The night was again not meant for sleeping. The room still wanting to throw us out.
Throw my cherished friend out, by allowing the wind to rattle everything that was in the room. Throw the cousin out by having insects in her bed sheet, she hates creepie crawlies and throw me out by having smelly, mouldy and mildew filled pillows - I am allergic. I had to use one of my spare tees as a pillow cover.
But I think we prevailed. And I did sleep rather comfortably, once I got sleep that is. I can safely say this for the other two too.
All in all, it was a good trip. And it had the potential to have been a brilliant trip. GrassRoutes, could do so much more to help out the village folks. There is a certain resentment you feel from them. And on asking some of them I came to know that they weren’t paid well enough.

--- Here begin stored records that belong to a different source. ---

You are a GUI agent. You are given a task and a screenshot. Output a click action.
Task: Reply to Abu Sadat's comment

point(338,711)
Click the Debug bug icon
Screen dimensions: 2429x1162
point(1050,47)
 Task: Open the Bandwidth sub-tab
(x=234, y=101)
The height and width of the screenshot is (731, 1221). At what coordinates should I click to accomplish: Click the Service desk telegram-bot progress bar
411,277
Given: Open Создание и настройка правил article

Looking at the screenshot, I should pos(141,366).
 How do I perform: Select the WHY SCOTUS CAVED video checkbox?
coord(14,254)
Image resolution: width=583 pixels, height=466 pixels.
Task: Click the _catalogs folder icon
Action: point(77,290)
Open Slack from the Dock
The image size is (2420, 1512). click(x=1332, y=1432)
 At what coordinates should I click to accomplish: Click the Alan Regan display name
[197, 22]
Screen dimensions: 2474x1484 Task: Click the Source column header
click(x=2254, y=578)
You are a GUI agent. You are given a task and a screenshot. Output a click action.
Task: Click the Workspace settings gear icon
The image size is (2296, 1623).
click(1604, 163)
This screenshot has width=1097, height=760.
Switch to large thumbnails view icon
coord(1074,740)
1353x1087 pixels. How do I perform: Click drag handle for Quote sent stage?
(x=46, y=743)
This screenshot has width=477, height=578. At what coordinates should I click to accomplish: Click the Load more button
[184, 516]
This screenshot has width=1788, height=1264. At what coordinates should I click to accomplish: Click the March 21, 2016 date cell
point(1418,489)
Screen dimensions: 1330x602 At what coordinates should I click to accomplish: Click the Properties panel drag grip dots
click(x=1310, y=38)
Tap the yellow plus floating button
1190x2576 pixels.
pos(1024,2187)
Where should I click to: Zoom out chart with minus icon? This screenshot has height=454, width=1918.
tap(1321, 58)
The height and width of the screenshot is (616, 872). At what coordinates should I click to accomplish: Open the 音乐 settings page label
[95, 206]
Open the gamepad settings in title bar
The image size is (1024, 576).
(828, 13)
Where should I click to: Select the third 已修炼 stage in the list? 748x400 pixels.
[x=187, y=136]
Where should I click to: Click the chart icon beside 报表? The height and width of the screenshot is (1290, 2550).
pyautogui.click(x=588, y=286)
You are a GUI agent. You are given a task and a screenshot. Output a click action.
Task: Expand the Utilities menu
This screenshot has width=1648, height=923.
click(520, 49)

I really hope they do get paid well in the future. Grassroutes could also go ahead and buy a reliance based mobile phone with a prepaid number, its not expensive at all, since there is no reception available from any other carriers in the area. This would do them well incase of familiar emergencies, back home or in Purushwadi. A number where families can be kept informed of unfortunate events. Along with that, I would suggest to get the guest rooms in order. Nothing fancy, just the basics. Keep the toilets as clean as the ones on the camping ground. Keep the sheets and pillow/pillow covers clean as the ones in the camping area. This would definitely make the people in the guest rooms not feel that they haven’t paid enough to earn their stays. One last recommendation would be to make sure to deliver small things which were promised. These small things go a long way. For e.g. we were promised tea with milk during breakfast, but that wasn’t the case. We were looking forward for a good cup of tea with milk, yes two out of the three of us, like tea and with milk at least once a day. Small things like this were promised aplenty and never delivered. But the Nature, the Greens and the Fireflies made it all good.
Things of Note if you are planning a trip to Purushwadi.
If you plan to book this trip. Opt for the camps. Close your eyes and opt for the damned camps on the camping ground. Carry a torch, may be two.
The best time to visit is during the last week of May and/or the first week of June. This is time when the Fireflies are out and about in abundance. Carry a sleeping bag, if you can. Carry soap, toilet paper and any other sanitary things you need. For those of you who think there’s a convenience store around, there are none.
Plan a trip so that you are there at least for 2 days. Makes it worth while. And incase you don’t like the place, give it sometime, it does grow on you. A lot!
Be courteous to the villagers. They are simple and nice folk. Definitely opt for the various activities, they will definitely do you some good.